AUTHOR=Liu Shasha , Zhu Zhanfang , Yu Kai , Zhang Wei , Pu Jie , Lv Ying , Tang Zhiguo , Liu Fuqiang , Sun Yongqiang TITLE=U-shaped association between serum Klotho and all-cause mortality in US cardiovascular patients: a prospective cohort study JOURNAL=Frontiers in Endocrinology VOLUME=15 YEAR=2024 URL=https://www.frontiersin.org/journals/endocrinology/articles/10.3389/fendo.2024.1405665 DOI=10.3389/fendo.2024.1405665 ISSN=1664-2392 ABSTRACT=Background

Increased levels of serum Klotho have been associated with a reduced risk of several cardiovascular diseases (CVD). However, limited studies exist on the association between serum Klotho and mortality in patients with CVD.

Methods

We collected data from CVD patients in the National Health and Nutrition Examination Survey (NHANES) spanning 2007 to 2016. We linked NHANES data with the National Death Index to determine the survival status of participants. Univariate and multivariable Cox regression models were used to investigate the relationship between serum Klotho levels and mortality in CVD patients. The relationship between serum Klotho quartiles and mortality in CVD patients was visualized using Kaplan-Meier (KM) curves and restricted cubic spine.
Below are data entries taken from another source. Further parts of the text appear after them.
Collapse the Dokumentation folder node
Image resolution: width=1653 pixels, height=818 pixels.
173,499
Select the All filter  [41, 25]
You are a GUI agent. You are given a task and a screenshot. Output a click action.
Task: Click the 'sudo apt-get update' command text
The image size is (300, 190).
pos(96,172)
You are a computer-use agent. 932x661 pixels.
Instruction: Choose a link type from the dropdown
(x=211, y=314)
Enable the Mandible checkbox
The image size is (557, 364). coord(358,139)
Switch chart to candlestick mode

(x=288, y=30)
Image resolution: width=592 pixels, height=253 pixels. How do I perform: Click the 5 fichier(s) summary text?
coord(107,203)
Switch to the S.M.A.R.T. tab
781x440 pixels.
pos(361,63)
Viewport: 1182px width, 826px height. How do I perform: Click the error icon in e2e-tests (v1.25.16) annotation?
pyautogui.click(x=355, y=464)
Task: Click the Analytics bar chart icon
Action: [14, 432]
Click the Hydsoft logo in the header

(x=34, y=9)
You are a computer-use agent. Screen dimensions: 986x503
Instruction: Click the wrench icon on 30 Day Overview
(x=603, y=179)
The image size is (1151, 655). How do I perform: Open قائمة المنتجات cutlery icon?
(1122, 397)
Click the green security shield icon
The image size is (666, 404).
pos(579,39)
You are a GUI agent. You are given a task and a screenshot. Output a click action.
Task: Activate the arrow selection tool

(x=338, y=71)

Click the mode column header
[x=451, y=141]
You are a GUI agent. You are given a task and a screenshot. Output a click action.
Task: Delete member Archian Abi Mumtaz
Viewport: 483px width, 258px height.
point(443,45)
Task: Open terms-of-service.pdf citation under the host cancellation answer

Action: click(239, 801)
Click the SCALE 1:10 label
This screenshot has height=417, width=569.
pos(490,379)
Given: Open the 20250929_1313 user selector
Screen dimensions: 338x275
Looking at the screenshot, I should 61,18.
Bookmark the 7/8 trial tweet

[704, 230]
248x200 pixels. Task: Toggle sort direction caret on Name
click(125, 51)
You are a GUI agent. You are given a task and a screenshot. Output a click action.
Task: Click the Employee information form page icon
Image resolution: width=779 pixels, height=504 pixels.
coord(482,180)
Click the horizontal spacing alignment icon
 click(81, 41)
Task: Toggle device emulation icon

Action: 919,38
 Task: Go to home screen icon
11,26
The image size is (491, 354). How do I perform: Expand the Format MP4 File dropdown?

Finally, subgroup analyses were used to examine the association between serum Klotho and all-cause mortality in different populations.

Results

1905 patients with CVD were finally enrolled in our study with a mean follow-up of 7.1 years. The average age of the participants was 63.4 years, with 58.40% being male. KM showed that lower Klotho levels were associated with lower survival rates. After adjusting for potential confounders, patients with higher serum Klotho levels had lower all-cause mortality (Q1: 1.00, Q2: 0.58 (0.42–0.80), Q3: 0.69 (0.47–1.01), and Q4:0.64 (0.45–0.92). However, the relationship between serum Klotho levels and cardiovascular mortality was not statistically significant. Dose-response analysis shows a U-shaped relationship between serum Klotho levels and all-cause mortality in patients with CVD (P nonlinear=0.002). Subgroup analysis indicated that participants with a history of hypertension had a higher risk of all-cause mortality in serum Klotho Q4 compared to Q1 (P trend <0.05).

Conclusion

The relationship between serum Klotho levels and all-cause mortality in CVD patients exhibits a U-shaped association. The underlying mechanisms of this association need further investigation.